We even see language barriers between coaches and students. Many coaches immigrate from one country to another. The same thing goes for athletes, who will often leave their home country to train with coaches who are very good but are from another country. While they may learn enough of a common language to communicate, there is a great deal of learning that goes on non-verbally because the nuance of things gets so seriously lost in translation.
What we don’t so often talk about is all of the non-sport things that we learn from each other across languages and cultures. What is happening on the strip in fencing does not just apply to fencing, and also the learning doesn’t stop at the strip. During these international competitions, there are many points of interaction outside of the simple competition.
Whether it is with families and fans who are watching or coaches and athletes who are getting together around the event, there is a great deal of connection that comes from these events. We even see some connection coming online later, where we at home watch and rewatch the events online! With the advent of translation online, there are even people on social media talking about what’s going on, even when they don’t speak the same language.

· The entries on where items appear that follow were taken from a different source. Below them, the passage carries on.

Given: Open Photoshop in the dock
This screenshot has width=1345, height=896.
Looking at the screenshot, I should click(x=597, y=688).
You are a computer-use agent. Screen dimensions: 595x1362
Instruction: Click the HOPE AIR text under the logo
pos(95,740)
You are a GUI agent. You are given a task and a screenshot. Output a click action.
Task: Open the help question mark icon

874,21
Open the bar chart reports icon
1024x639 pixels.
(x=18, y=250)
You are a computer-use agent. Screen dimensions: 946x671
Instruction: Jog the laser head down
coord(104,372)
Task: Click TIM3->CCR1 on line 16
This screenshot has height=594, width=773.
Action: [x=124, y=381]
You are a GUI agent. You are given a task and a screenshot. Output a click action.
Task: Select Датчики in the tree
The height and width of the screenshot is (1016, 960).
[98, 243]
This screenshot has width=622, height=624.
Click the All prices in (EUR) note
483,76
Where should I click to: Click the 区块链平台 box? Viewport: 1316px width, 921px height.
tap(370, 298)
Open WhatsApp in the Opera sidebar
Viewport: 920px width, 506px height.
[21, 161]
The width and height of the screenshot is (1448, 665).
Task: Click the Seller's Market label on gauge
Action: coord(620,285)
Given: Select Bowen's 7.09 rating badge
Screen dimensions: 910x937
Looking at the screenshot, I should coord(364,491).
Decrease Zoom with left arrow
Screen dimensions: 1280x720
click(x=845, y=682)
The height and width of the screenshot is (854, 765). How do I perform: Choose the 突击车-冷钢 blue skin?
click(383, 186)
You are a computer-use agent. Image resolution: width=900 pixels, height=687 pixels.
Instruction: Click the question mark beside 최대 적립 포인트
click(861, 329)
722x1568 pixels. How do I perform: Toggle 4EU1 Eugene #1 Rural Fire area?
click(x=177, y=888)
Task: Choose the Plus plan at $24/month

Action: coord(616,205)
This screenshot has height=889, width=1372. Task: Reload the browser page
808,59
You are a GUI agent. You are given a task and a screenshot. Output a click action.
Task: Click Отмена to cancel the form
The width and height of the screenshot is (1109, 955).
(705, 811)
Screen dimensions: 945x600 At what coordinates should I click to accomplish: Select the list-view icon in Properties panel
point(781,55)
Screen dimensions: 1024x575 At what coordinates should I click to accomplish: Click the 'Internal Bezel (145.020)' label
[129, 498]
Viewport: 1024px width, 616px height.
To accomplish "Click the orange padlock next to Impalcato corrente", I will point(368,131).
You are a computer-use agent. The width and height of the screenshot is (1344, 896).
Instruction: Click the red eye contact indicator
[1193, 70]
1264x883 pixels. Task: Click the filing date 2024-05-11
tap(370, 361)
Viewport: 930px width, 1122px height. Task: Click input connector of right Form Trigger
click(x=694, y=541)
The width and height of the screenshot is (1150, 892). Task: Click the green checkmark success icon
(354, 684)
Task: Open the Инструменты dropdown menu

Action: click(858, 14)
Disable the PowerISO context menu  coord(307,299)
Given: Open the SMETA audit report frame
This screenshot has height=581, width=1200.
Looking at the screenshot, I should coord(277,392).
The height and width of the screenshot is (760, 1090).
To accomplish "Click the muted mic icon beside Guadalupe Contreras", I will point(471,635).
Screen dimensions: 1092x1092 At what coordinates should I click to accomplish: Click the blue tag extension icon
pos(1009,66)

If we think about it, sport in a way becomes the vehicle for this learning. You might even say it becomes a language in its own right! That’s been an eye opening realization, to think that fencing itself constitutes a method of communication in and of itself. People who do could otherwise not talk to one another are able to do so through the shared method of our sport. That’s remarkable.
The importance of intangibles
What are they learning though? That’s a totally different question. The answer is that they are learning things like compassion, endurance, commitment, and joy. These are intangible life lessons that we cannot measure with a medal chart, but which very much transform the lives and life trajectories of individuals who learn them.
Sport is so important to us because of all of these things that you can’t put your finger on. When we talk about sports, we sometimes grasp for what exactly it is that makes it so compelling. It’s in some ways kind of like the way that we can’t put a finger on why art brings us together or music brings us together. It’s beyond the norm and beyond the measurable.
These are things that can be missing in our modern society. We live in a world where things are measured in “likes” or “followers”, and many young people are falling into measuring their lives like this. That’s not unreasonable, because each of those notifications on their phone makes you feel like you’ve won, just a little bit. Sport is an antidote to that, not because of points and wins, but because of the intangibles that it gives us.
We are learning to measure our life in ways that can’t be written on a page or recorded for posterity. The real moments, the real time. So much of life today is captured and quantified. That’s good on many levels, but balance has to be made. Sport teaches us to connect with other people on a level that is different than anything else, something that has very much been lost. As we move to a world that is more and more connected, thanks to faster travel, open borders, cultural exchange, and increased interaction, we have the opportunity to break down even more barriers through sport.
That pure and wholesome thing you can’t quite put your finger on that gives you goosebumps when you hear the Olympic theme? That’s the exact same pure and wholesome feeling that billions of people all over the world feel when they hear it too. It doesn’t just happen at the Olympics though. Walk into a fencing club and talk to competitive fencers, and they’ll tell you that we get those same goosebumps all the time – from participating in our sport. You can’t put your finger on it, but that’s what makes sport important.